In front of me, there’s a girl who looks like she couldn’t be more than 15 and her teeth are all broken and one eye looks like it’s shut. She’s a poor thing. She’s skinny, but she still has color in her face. This is someone else that they can throw in the water, but she’ll bob up again. When they start to ask her lots of questions, I can see that she’s about to cry out of her one good eye, and I tell them that they don’t need to ask her questions. I mean, I say in my own tongue, they can see that she’s no more than 4 feet and no more than 80 pounds and they can see that her one good eye is blue. Why do they need to ask her anything else? Can’t they look for themselves? What the hell do they want?
One of the guards tells me not to swear at the doctor and I tell him to go —- himself—and when he hears me say this, I see he understands my language and he throws his head back and laughs. One of the things I’ve learned, you never know when you say something like that to a man, if he’s going to laugh or punch you in the jaw. It’s turning up a card in a game of chance: You don’t know what’s going to come up next. We come out of the belly of the boat and they give us each a number. The air smells good because the boat smelled so bad. The dock here smells salty, like the water—maybe, too, it smells like blood. I am happy to be outside. I don’t like confined spaces. Very little good has ever happened to me in a confined space.
The two other women who come in after me are very loud and very big. The small girl and I seem silent next to these two booming healthy creatures who look like they’ve been raised out in the fields next to oxen.
They have round cheeks, and big breasts, and white skin, and forearms like a man’s, and they look like they’ve been hauling pots of milk around. Yet the guard still smiles at me even when their voices sail above everything.

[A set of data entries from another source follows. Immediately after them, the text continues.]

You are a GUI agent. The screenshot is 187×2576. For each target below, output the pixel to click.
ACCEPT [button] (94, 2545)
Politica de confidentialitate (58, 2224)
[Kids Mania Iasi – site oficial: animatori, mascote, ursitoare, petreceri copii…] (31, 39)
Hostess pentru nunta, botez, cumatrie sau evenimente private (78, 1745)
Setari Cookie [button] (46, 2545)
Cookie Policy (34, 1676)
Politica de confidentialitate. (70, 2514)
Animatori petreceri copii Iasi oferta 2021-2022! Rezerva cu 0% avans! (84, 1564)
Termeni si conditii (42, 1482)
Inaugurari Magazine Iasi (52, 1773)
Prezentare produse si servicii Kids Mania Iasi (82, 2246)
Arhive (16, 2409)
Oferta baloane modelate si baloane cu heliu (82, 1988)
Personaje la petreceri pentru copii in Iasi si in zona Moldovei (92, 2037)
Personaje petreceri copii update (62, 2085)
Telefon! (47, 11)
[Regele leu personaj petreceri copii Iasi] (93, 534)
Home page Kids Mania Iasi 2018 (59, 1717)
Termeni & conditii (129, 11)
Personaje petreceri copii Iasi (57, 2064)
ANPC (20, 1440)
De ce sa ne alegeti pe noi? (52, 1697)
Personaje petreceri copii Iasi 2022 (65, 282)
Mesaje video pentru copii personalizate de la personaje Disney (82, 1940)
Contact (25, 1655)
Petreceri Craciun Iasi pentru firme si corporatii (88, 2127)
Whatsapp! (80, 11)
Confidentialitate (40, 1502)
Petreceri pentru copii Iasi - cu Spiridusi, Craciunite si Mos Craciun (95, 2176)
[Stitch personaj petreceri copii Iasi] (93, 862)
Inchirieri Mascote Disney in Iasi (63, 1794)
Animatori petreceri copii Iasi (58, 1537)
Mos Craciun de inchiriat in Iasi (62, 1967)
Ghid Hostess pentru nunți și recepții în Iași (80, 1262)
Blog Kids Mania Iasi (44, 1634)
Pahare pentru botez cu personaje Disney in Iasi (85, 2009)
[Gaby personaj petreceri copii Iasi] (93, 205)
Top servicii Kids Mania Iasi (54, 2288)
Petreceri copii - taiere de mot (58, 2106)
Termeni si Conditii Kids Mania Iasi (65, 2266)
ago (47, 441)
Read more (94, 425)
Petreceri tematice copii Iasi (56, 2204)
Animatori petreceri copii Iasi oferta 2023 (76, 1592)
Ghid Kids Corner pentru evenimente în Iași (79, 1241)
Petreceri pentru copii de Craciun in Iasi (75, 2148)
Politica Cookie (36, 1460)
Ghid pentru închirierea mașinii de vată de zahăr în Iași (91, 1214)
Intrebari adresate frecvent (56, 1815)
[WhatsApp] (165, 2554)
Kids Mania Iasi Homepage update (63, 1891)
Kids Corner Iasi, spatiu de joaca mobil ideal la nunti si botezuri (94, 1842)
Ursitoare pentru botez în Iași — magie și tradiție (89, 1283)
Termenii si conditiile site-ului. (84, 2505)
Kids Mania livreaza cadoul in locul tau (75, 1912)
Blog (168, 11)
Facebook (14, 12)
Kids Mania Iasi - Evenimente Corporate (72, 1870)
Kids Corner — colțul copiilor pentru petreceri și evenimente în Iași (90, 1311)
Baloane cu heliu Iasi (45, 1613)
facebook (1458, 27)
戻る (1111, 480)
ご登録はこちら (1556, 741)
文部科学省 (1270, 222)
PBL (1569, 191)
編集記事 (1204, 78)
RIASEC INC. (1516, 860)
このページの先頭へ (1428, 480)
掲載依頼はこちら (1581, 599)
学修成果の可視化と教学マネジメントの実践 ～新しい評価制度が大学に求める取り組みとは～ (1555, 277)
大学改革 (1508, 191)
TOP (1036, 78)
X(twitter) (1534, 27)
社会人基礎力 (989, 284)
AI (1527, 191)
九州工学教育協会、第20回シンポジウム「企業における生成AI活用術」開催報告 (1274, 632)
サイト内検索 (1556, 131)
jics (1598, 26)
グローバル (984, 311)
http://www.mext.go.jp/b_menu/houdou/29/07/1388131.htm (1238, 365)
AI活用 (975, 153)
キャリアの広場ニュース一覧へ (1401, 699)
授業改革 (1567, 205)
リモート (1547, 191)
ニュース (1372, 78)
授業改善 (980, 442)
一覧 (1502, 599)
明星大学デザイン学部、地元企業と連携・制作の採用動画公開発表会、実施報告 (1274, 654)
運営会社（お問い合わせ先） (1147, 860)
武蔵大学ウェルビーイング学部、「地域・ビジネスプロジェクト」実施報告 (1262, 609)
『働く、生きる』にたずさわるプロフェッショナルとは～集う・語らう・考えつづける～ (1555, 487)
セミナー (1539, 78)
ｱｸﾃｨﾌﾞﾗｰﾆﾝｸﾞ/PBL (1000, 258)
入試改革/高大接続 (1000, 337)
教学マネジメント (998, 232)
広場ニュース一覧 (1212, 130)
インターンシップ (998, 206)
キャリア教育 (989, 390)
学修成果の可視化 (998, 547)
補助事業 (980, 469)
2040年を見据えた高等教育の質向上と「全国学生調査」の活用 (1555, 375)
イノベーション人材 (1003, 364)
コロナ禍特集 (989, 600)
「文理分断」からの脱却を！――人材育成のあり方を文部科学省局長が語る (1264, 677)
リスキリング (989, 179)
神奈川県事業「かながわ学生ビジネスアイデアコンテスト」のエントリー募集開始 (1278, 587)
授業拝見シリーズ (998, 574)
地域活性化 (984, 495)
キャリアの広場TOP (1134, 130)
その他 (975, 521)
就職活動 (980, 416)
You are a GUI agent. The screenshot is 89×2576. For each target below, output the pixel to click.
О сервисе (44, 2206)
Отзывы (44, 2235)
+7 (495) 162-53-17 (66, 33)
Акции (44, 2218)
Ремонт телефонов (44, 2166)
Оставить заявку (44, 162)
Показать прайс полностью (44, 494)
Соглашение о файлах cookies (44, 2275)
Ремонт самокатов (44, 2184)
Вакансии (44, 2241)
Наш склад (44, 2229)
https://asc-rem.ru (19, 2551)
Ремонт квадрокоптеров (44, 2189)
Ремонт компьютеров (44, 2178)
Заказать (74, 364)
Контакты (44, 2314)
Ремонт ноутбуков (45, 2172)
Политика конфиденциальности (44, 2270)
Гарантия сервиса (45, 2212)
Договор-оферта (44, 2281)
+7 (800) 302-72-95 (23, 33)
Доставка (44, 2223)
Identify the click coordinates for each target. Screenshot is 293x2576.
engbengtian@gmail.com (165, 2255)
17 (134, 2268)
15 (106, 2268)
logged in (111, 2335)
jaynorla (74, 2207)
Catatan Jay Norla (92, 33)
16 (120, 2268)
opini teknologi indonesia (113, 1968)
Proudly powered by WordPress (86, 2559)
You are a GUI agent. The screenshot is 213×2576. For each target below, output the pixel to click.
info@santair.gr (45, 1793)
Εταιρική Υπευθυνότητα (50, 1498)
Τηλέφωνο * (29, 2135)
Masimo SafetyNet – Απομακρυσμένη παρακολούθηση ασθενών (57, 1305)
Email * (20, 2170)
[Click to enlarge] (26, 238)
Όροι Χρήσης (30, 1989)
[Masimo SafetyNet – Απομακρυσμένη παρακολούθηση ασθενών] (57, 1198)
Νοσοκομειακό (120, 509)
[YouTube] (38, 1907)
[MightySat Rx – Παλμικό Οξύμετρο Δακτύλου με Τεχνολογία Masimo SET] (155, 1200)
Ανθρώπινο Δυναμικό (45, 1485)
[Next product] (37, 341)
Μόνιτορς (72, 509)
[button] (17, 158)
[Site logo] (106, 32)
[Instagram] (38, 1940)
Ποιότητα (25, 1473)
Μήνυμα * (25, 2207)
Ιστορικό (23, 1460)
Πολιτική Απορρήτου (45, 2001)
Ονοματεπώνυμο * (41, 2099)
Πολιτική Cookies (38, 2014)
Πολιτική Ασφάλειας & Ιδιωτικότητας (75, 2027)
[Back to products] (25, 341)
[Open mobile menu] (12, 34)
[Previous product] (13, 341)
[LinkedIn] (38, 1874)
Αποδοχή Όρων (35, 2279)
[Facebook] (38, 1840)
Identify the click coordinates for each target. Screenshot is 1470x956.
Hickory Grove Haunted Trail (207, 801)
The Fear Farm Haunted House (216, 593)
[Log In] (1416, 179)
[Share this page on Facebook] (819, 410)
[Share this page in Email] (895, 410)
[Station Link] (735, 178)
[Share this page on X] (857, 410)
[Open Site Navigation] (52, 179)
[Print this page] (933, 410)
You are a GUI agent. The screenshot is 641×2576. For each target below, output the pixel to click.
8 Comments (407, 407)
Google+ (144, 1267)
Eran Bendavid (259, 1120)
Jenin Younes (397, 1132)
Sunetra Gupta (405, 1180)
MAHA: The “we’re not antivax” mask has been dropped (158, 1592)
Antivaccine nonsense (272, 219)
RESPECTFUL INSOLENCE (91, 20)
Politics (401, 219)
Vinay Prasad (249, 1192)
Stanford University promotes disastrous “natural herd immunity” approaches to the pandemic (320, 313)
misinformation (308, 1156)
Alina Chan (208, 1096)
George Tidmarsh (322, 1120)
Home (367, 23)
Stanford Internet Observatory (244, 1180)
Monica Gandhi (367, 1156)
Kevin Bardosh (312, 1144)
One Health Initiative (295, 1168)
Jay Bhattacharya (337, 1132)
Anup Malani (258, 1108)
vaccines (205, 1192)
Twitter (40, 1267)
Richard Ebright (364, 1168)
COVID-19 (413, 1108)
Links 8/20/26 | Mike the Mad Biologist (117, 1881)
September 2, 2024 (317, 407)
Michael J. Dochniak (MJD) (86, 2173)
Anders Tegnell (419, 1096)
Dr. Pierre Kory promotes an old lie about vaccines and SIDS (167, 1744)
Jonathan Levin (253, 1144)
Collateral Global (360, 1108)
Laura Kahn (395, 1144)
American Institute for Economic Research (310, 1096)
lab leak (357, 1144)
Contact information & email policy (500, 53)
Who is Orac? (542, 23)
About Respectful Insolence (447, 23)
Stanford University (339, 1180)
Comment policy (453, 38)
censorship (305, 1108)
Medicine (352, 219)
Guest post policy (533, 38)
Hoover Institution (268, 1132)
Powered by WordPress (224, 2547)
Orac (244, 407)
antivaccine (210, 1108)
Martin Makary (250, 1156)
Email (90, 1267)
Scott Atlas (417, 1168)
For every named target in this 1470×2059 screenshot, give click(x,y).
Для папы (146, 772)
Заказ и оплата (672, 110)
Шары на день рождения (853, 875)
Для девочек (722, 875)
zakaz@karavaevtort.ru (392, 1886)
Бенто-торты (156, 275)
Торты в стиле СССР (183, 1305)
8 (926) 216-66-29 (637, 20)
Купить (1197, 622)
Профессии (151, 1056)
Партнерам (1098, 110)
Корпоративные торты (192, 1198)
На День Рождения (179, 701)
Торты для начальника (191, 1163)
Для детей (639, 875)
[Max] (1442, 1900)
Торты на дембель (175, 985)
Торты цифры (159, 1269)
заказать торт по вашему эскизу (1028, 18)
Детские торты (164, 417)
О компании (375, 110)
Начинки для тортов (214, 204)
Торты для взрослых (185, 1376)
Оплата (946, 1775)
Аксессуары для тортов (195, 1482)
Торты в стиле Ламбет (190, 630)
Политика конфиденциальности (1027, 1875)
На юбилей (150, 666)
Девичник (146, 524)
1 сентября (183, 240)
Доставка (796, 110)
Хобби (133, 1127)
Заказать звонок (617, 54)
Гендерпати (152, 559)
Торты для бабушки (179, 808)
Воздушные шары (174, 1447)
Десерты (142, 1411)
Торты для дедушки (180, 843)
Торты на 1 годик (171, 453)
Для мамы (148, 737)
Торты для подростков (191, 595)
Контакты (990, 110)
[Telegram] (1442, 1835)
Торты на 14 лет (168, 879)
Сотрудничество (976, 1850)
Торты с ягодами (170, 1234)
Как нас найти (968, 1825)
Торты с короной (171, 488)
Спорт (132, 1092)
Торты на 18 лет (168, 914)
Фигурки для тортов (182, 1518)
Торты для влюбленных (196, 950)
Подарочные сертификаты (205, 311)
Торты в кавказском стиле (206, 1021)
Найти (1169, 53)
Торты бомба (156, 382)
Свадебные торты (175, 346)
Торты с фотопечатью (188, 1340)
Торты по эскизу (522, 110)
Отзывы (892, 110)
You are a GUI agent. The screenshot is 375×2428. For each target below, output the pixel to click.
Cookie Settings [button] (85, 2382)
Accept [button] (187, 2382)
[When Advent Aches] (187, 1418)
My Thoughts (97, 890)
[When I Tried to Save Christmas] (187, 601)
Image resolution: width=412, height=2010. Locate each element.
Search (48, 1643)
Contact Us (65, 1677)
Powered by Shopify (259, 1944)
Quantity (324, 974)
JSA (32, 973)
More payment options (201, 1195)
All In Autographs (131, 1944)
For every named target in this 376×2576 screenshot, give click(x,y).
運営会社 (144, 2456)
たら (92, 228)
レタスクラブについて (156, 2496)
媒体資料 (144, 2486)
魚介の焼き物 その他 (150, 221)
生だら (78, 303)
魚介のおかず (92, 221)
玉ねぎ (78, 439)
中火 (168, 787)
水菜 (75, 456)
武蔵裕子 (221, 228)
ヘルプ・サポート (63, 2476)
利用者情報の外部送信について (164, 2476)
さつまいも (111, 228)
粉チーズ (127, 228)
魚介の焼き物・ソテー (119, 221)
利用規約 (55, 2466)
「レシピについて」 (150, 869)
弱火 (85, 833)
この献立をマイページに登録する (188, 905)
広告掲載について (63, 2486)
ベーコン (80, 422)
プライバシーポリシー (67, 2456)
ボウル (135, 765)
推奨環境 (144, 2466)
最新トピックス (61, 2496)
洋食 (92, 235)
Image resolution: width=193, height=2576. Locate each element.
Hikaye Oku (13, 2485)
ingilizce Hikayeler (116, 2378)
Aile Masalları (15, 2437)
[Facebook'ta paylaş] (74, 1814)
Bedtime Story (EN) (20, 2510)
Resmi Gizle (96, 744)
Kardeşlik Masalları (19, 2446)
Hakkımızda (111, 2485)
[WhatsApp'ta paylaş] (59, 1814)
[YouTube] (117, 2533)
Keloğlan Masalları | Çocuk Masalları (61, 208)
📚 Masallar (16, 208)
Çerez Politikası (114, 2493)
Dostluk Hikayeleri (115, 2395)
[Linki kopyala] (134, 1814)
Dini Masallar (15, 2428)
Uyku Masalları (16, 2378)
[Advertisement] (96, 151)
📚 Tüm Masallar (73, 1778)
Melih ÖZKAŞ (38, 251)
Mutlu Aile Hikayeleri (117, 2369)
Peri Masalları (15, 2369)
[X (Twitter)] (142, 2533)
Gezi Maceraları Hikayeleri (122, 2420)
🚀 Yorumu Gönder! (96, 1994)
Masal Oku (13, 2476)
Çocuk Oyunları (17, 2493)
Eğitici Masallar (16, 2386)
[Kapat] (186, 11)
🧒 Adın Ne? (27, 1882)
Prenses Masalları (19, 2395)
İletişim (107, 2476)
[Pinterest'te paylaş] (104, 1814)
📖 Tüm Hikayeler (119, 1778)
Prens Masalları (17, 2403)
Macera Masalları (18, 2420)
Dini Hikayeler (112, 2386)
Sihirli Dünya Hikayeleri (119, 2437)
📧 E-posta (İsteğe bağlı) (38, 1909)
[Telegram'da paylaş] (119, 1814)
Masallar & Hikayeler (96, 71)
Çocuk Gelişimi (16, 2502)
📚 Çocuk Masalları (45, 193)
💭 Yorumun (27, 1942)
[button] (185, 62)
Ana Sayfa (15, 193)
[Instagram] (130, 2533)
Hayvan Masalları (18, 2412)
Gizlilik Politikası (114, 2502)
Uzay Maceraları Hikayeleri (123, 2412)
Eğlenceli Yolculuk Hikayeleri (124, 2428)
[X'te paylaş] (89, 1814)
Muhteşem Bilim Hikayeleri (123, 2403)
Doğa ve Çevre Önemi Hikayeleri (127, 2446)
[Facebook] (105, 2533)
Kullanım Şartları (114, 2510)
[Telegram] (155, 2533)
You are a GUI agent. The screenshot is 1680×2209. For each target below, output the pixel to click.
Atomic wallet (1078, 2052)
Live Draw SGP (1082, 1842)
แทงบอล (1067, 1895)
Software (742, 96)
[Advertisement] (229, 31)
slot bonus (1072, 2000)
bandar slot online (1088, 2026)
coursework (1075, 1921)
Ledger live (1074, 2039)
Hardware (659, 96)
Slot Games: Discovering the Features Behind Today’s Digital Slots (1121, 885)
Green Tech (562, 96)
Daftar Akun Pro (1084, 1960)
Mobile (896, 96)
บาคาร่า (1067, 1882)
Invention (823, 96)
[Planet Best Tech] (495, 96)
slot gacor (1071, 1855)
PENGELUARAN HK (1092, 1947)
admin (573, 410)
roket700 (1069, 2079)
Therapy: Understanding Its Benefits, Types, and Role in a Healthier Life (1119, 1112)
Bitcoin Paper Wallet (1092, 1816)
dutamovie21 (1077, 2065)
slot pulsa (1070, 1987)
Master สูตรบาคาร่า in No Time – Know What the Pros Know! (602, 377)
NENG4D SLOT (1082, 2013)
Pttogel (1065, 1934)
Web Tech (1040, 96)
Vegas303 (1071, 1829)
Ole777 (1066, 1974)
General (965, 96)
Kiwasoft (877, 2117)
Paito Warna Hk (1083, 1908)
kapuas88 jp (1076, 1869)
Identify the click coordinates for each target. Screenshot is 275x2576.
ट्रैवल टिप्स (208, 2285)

The little girl, who still hasn’t told us her name is looking up at these women as if she’d never seen people like this before. Everyone is sizing everyone up, down here. We were kept under close watch on the boat, with our one tin cup to drink out of and one tin bowl to eat out of. Some people cried because we would never see our homeland again in our lifetime except in our dreams. But I looked back and spit. I spit into the wind even though I’d been told that was not a wise thing to do. I didn’t care.
The little girl is standing next to me, I don’t know if it’s the wind, but she starts to shiver and she starts to shake, like she’s having a fit, but she isn’t. I put my arm around her bony shoulder and I run my hand up and down her arm. She stands still and trembles, not moving towards me or away, either. I feel the coarse wool of her sleeve and her little bird-bones through the wool. I think about how either this will kill her outright or make her into the toughest creature the world could create.
But she has to be still so they don’t think she’s sick. We have to be well in this new country. All must be well.


3 Responses to Ellis Island: One Immigrant’s Story
v8573254 - August 10, 2010 at 8:41 am
It was wonderful to read this.
leejacobus - August 11, 2010 at 10:24 am
I like the way this is told, simple, unadorned, nothing fancy, but also no emotional uncertainty. It’s believeable and the opposite of journalistic. A story that must resonate with many.
rasmussenlibrary - August 15, 2010 at 1:31 am
I wish my grandmother and her mother had told their stories.